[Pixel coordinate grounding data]
-- Opening Marker --
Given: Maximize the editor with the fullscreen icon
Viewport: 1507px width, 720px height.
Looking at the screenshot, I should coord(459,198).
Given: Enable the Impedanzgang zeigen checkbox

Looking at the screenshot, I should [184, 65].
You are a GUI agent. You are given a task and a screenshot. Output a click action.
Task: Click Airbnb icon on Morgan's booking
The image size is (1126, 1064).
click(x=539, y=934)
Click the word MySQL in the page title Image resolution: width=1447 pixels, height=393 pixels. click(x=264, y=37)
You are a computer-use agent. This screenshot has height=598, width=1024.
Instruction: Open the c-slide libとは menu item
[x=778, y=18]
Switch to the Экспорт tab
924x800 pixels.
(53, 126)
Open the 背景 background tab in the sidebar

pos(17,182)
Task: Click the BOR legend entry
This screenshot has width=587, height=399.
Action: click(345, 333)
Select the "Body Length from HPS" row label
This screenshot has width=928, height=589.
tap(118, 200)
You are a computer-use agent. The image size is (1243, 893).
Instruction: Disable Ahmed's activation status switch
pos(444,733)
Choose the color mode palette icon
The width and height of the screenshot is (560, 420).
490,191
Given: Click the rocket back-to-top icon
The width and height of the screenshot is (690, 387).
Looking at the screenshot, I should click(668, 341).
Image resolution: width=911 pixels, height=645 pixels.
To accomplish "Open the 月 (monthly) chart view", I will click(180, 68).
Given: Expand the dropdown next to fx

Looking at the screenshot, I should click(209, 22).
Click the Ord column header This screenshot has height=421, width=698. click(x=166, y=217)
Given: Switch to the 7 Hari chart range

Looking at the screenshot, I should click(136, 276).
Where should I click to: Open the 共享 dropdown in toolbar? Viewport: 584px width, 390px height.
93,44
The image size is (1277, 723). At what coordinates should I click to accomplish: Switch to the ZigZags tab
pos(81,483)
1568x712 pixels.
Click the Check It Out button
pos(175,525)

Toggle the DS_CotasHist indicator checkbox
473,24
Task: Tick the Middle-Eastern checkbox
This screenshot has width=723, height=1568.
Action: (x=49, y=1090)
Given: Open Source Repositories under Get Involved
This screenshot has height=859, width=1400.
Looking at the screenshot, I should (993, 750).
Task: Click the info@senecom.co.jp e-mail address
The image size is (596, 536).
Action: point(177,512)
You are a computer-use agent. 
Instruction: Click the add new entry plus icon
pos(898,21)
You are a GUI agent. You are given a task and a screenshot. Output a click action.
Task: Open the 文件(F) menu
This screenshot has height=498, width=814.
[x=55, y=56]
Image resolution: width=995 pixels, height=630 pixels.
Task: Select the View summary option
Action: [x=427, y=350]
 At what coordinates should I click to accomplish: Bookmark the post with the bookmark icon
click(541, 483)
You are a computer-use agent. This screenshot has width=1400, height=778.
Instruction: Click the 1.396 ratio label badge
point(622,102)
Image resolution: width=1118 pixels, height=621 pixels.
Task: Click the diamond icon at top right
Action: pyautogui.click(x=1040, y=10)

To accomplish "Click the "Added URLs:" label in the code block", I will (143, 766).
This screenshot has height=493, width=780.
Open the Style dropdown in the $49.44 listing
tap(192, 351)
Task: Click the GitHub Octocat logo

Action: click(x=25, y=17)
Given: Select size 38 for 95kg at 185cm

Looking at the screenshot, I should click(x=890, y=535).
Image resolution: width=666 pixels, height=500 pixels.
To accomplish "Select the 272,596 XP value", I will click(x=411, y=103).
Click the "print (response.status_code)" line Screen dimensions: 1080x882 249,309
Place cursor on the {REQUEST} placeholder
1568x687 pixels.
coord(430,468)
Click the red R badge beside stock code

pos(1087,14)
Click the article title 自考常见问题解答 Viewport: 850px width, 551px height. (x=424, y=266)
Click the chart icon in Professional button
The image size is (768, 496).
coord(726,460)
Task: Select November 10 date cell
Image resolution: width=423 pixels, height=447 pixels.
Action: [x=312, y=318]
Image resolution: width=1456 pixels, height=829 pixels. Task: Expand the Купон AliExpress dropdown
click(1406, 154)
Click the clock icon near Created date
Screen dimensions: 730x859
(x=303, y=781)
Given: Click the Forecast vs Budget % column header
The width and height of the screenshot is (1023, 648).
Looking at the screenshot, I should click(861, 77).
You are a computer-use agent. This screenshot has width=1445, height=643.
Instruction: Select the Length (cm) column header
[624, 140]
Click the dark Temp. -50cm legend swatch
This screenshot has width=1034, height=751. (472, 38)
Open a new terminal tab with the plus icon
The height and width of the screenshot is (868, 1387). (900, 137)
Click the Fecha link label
-- Closing Marker --
• _What you have to do_
From the entries above, work out the number of lines containing the string "will" and give that number by itself.

• _Reply_
3